Kundgebung Gastrostreik

Inhalt:
1. Aufruf
2. Communiqué
3. Medienbericht


1. Aufruf (Originalquelle: https://www.facebook.com/events/200485978330048)
Die Basis der Berner Gastroszene ruft auf zum Gastrostreik Bern & zur Platzkundgebung!
ES REICHT – JETZT BRAUCHT ES SOLIDARITÄT VON ALLEN!

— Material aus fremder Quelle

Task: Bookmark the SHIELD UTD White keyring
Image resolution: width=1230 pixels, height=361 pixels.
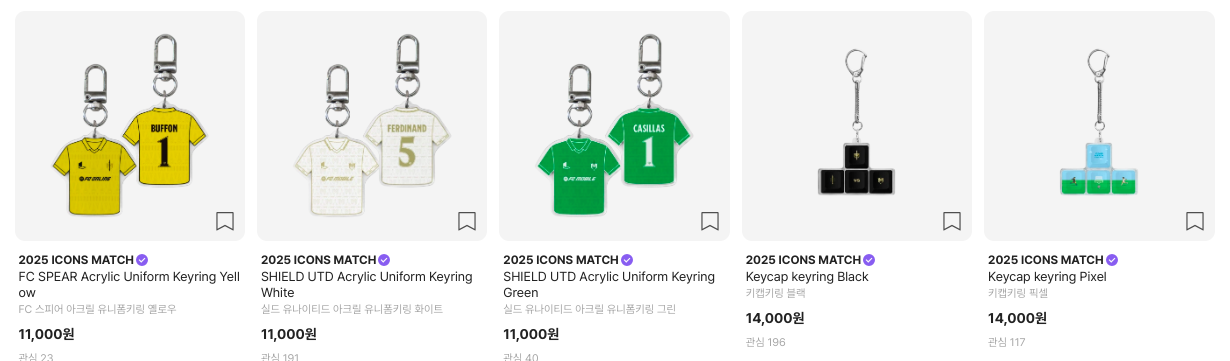Action: (x=467, y=221)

Wir rufen sämtliche Betriebe unserer Branche, unsere Mitarbeitenden, sowie Menschen, die mit unserer Branche sympathisieren auf, an der Platzkundgebung teilzunehmen. Die Demonstration ist bewilligt & die Schutzmassnahmen werden eingehalten. Menschen, die dagegen verstossen oder diskriminierendes Verhalten zeigen, werden nicht toleriert. Wir treffen uns um 15.00 Uhr auf dem Bahnhofsplatz – die Restaurantbetriebe bringen Tische, Stühle & Porzellan mit. Es gibt Reden, wir machen Lärm. Bringt Masken & lärmiges Material wie Pfannen und -deckel mit.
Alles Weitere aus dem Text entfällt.